Keyboard Construction

The overall build of the keyboard is light, but very sturdy. It has a little bit of a "Rubbermaid" feel about it, but in fact it's quite stiff and sturdy. The keycaps are well shaped, and have a good texture to them. The lay of the keys on the board is also very good, each row feels a bit elevated from the lower rows, without being a stretch for fingers.
The keyboard comes with its own software, which the manual admonishes should be installed "for best performance." I haven't installed it. The system I use this keyboard with is mainly Ubuntu, and I boot WinXP on it about once a week. The keyboard has done everything I would like it to without any software installs. It acts just like any other USB keyboard.

Wireless Mouse

The model of mouse that was included in the Wireless Desktop 3000 package is a Microsoft Wireless Mouse 5000.

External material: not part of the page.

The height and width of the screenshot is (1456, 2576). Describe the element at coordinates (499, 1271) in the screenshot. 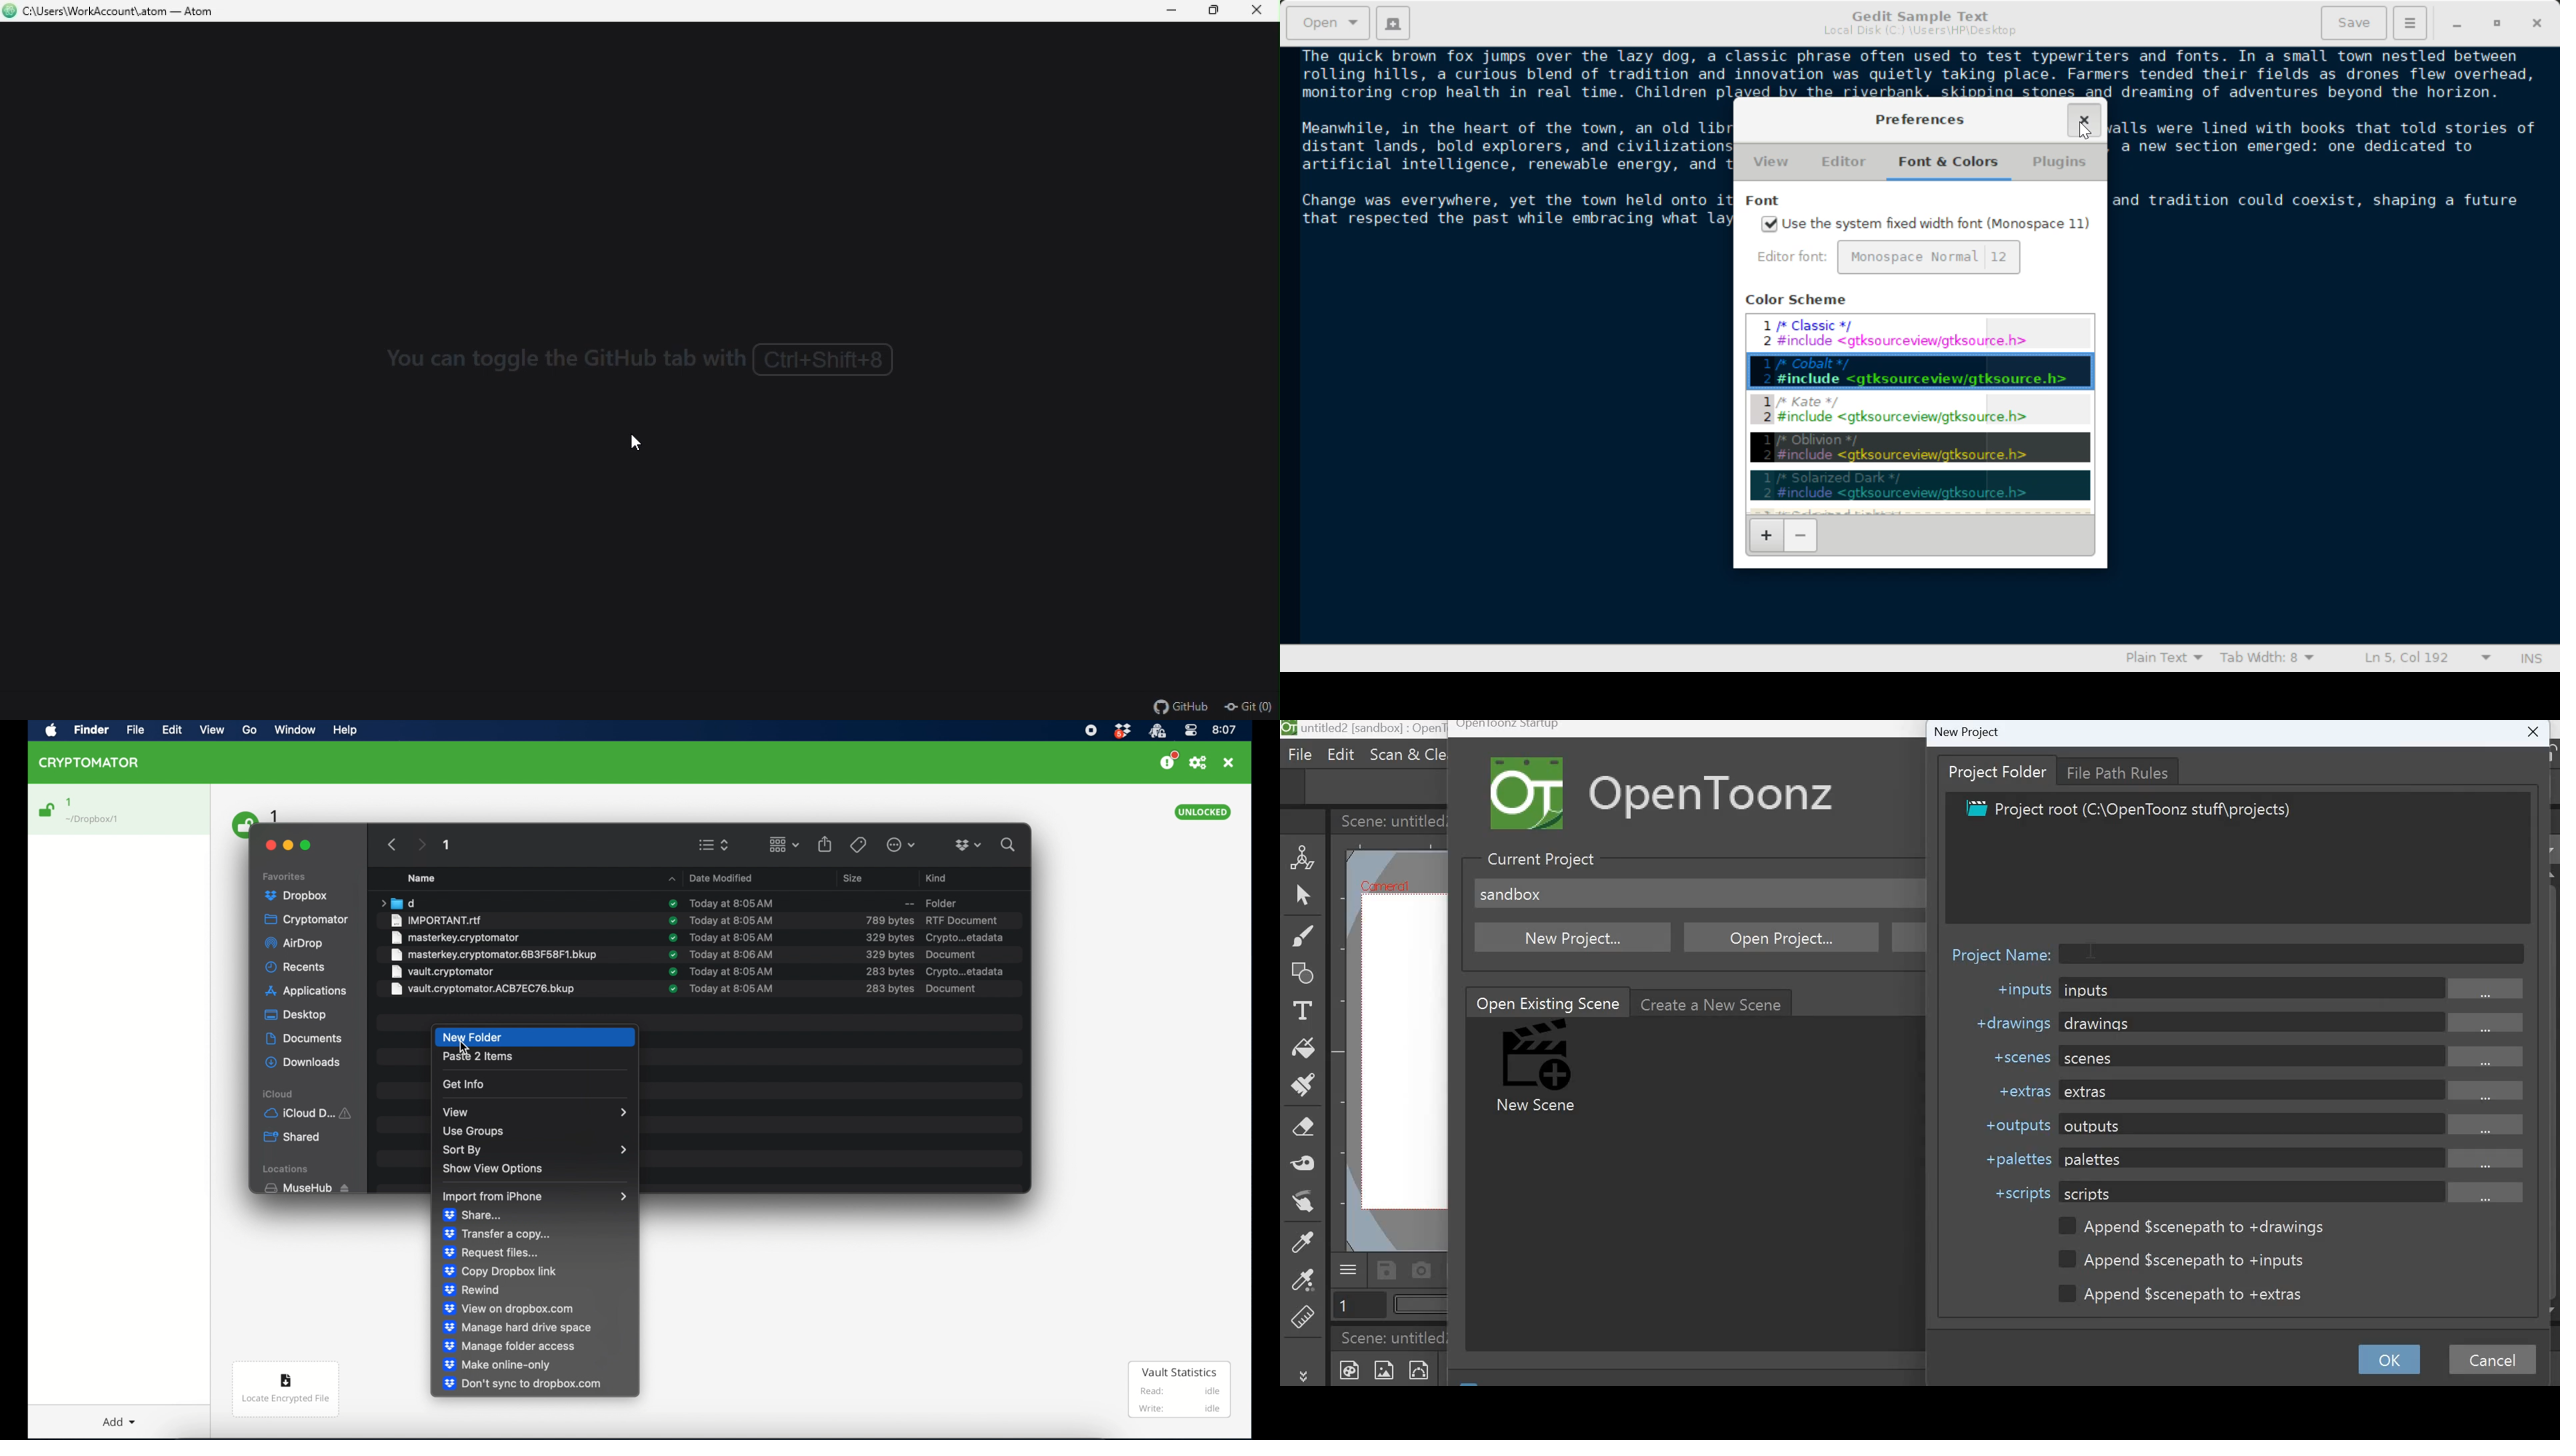

I see `copy` at that location.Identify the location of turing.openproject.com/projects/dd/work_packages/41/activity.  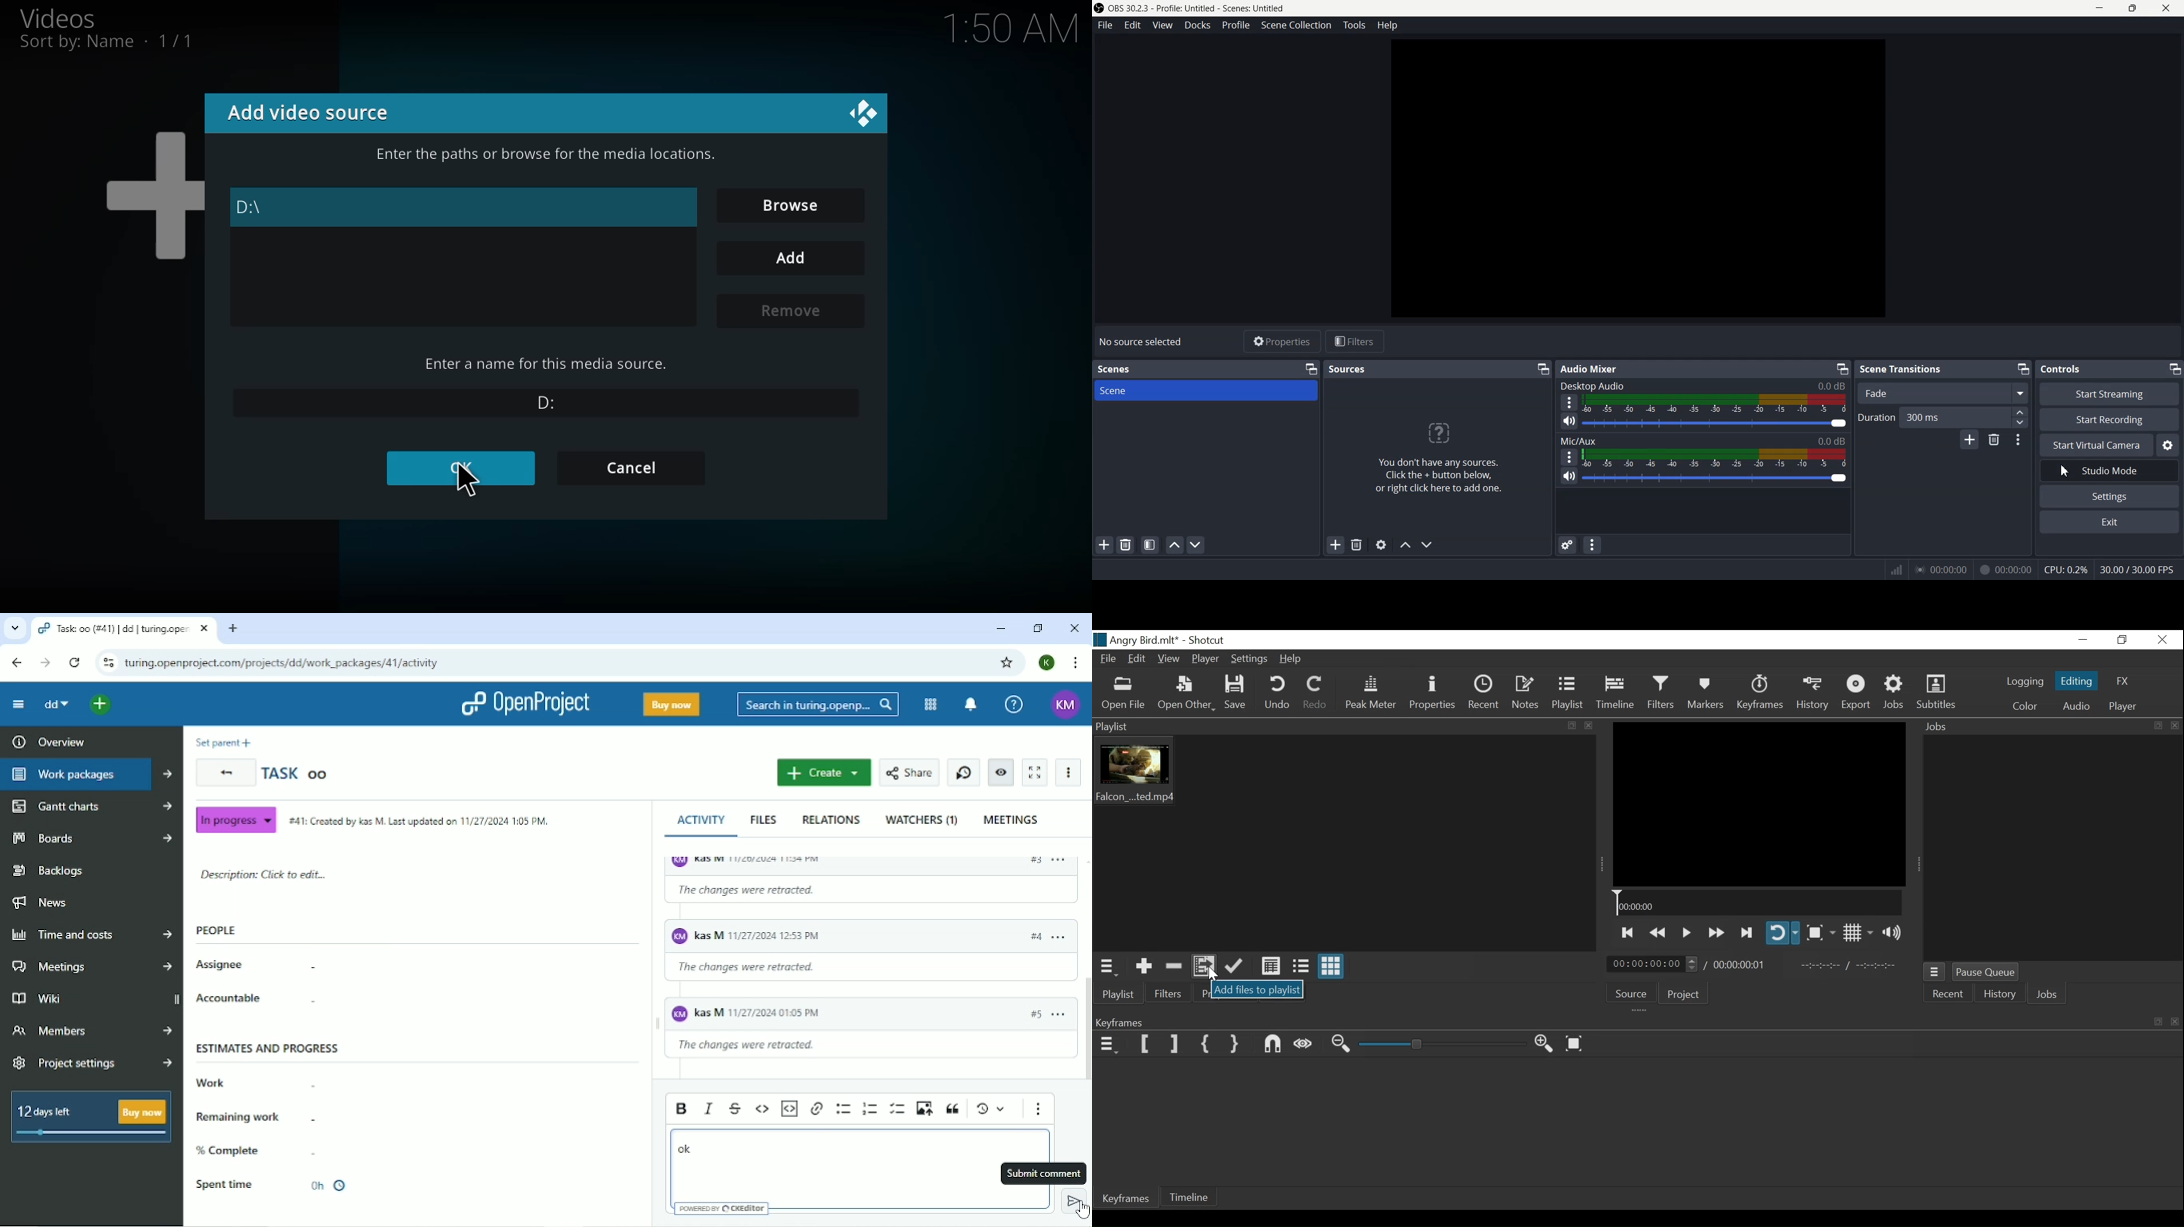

The mouse uses what they call "Bluepoint" technology for tracking, and I've got to say it tracks head and shoulders better than any other optical mouse I've used. The shape is very similar to older MS mice I have, quite tall and bulky. This isn't entirely a bad thing, it's easy to tell what you're up to, and to align the mouse in the hand. But it is chunky.

It's also a bit heavy. It feels like there's a rock in the bottom. But it moves well enough.

The scroll wheel doesn't have any detents, like my older Microsft mouse. This is taking some getting used to. I still feel like I have plenty of control when scrolling, but when there's no immediate response from what I'm scrolling in, the smooth scroll makes me wonder more whether the scrolling is registering. It's a sort of back-of-the-brain thing that acclimatization, more than anything.

Why a Duck Mouse?

For this use I didn't really want a mouse, I wanted something on the keyboard itself, like a trackpad or joymouse. However, I have to say that I'm pretty happy, the excellent tracking of the mouse makes up for having to use a mouse at all. That and the fact that the keyboard is excellent, and feels good when I use it.

Final Ranking
I've been using the keyboard for about a week now, and I've written about 75,000 words of text on it, possibly more. It hasn't vexed me at all, which is saying a lot. I'm considering getting one for my iMac desktop as well.

I'm gonna give the MS Wireless Desktop 3000 a rating of "excellent."

Aaaah. It's a joy to type on a good keyboard.